Table 4 provides an overview of the hyperparameters and experimental configurations employed in this study, which are crucial configurations that determine various aspects of the training process and model behavior in this study. Common key parameters across the experiments include the choice of optimizer, Adam-Beta2 value, maximum gradient norm, and warmup ratio, which collectively influence how the model adjusts its weights during training. LoRA-specific parameters such as LoRA dropout probability, maximum LoRA rank, and alpha value control the behavior of LoRA layers. Additionally, double quantization and quantization type impact the precision of numerical representations within the model, which are considered the same as baselines. Learning rate scheduling and weight decay contribute to the optimization process, helping to prevent overfitting and stabilize training. Random seeds ensure reproducibility, while the specified GPU determines the hardware used for training. Each model configuration, whether for the Web-GLM, GSM8k, or the specific experiment outlined in Table 1, features parameters tailored to the characteristics of the dataset and the computational resources available. These hyperparameters collectively shape the training process, ultimately influencing the performance and effectiveness of the models in the study.









A.2 Generated Text Quality

To describe the quality of texts generated by QDyLoRA, a sample query taken from GSM8k is fed to Falcon-40b trained by QDyLoRA. Below, we report the generated answers for different LoRA ranks.





Query: Janet’s ducks lay 16 eggs per day. She eats three for breakfast every morning and bakes muffins for her friends every day with four. She sells the remainder at the farmers’ market daily for $2 per fresh duck egg. How much in dollars does she make every day at the farmers’ market?





Rank=64: Janet has 16 - 3 - 4 = «16-3-4=7»7 eggs left. She sells 7 - 16 = «7-16=9»9 eggs at the

















farmers’ market. She makes 9 * 2 =«9*2=18»18 at the farmers’ market every day.





Rank=32: She eats 3 eggs for breakfast and bakes 4 muffins per day, so she uses 3 + 4 = «3+4=7»7 eggs per day. She has 16 - 7 = «16- 7=9»9 eggs left over each day. She sells these eggs at the farmers’ market for $2 per egg, so she makes 2 * 9 = «2*9=18»18 per day at the market.

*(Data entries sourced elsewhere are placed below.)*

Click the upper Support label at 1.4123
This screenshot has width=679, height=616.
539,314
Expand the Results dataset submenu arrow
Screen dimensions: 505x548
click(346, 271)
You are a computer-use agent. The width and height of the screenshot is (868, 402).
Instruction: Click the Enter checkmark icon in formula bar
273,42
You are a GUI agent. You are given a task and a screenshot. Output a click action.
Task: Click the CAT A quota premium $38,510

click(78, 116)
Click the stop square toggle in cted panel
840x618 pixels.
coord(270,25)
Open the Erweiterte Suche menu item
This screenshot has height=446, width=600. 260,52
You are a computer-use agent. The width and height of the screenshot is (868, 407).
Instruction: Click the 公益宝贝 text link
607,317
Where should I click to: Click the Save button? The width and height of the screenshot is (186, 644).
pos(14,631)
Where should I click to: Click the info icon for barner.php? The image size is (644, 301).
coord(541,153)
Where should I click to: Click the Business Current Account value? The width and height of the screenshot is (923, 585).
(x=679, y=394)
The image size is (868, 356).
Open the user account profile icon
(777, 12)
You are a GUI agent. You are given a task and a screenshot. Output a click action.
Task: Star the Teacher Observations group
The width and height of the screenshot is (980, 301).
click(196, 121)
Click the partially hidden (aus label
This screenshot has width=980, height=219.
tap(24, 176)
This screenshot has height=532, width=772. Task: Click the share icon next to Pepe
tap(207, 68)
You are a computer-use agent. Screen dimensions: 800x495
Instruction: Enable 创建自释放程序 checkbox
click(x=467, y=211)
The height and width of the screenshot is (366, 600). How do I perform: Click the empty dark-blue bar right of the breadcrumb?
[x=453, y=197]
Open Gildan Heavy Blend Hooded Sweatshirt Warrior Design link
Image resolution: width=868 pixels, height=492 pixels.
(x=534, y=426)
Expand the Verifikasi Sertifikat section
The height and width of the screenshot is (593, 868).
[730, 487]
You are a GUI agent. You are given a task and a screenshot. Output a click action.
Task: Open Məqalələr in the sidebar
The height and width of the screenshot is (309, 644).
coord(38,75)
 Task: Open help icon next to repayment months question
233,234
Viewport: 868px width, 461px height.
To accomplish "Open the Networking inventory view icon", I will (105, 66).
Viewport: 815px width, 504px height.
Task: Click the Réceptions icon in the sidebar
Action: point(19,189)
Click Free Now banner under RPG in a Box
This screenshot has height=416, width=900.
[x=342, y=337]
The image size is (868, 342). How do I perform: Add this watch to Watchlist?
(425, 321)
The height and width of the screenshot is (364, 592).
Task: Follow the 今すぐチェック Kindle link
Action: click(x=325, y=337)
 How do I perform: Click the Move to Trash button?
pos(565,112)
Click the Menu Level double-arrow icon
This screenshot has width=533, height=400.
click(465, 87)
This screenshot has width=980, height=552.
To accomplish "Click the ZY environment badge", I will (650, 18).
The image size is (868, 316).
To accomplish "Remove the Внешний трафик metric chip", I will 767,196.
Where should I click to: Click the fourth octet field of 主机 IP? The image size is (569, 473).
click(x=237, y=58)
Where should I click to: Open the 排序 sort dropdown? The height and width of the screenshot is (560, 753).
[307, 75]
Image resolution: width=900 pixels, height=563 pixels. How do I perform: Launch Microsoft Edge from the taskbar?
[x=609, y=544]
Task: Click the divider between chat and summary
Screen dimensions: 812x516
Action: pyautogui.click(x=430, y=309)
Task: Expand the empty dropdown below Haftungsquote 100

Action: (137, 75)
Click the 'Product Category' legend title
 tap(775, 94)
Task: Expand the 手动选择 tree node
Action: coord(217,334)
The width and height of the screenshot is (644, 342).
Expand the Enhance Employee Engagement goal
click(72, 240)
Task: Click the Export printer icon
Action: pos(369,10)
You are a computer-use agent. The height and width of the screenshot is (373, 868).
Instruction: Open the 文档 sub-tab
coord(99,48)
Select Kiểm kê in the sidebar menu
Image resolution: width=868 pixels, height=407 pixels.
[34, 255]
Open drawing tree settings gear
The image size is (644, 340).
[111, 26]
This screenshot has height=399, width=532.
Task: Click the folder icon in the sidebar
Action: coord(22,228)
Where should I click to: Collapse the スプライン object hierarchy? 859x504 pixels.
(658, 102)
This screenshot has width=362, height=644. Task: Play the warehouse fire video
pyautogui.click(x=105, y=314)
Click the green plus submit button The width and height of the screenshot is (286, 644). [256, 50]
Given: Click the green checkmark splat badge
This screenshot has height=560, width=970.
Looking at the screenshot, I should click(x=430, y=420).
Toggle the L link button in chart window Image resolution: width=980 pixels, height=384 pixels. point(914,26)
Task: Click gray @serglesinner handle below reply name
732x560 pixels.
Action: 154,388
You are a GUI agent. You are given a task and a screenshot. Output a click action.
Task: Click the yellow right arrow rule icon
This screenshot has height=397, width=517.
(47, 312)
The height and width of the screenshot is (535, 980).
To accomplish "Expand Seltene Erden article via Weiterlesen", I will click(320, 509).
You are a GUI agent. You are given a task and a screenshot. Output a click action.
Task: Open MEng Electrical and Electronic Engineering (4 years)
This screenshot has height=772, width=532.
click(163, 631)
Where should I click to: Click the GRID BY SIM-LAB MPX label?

Rank=28: She eats 3 eggs for breakfast and bakes 4 muffins per day, so she uses 3+4 = «3+4=7»7 eggs per day. She sells 16-7 = «16-7=9»9 eggs per day for $2 per egg. She makes 9*2 = «9*2=18»18 per day at the market.





Rank=16: Janet’s ducks lay 16 eggs per day and she eats 3 for breakfast every morning so she has 16-3=13 eggs left. Janet bakes 4 muffins every day and she uses 4 eggs so she has 13-4=9 eggs left. Janet sells the remaining eggs at the farmers’ market for $2 each so she makes 9*2=«9*2=18»18 dollars a day. Janet makes 18 dollars a day at the farmers’ market.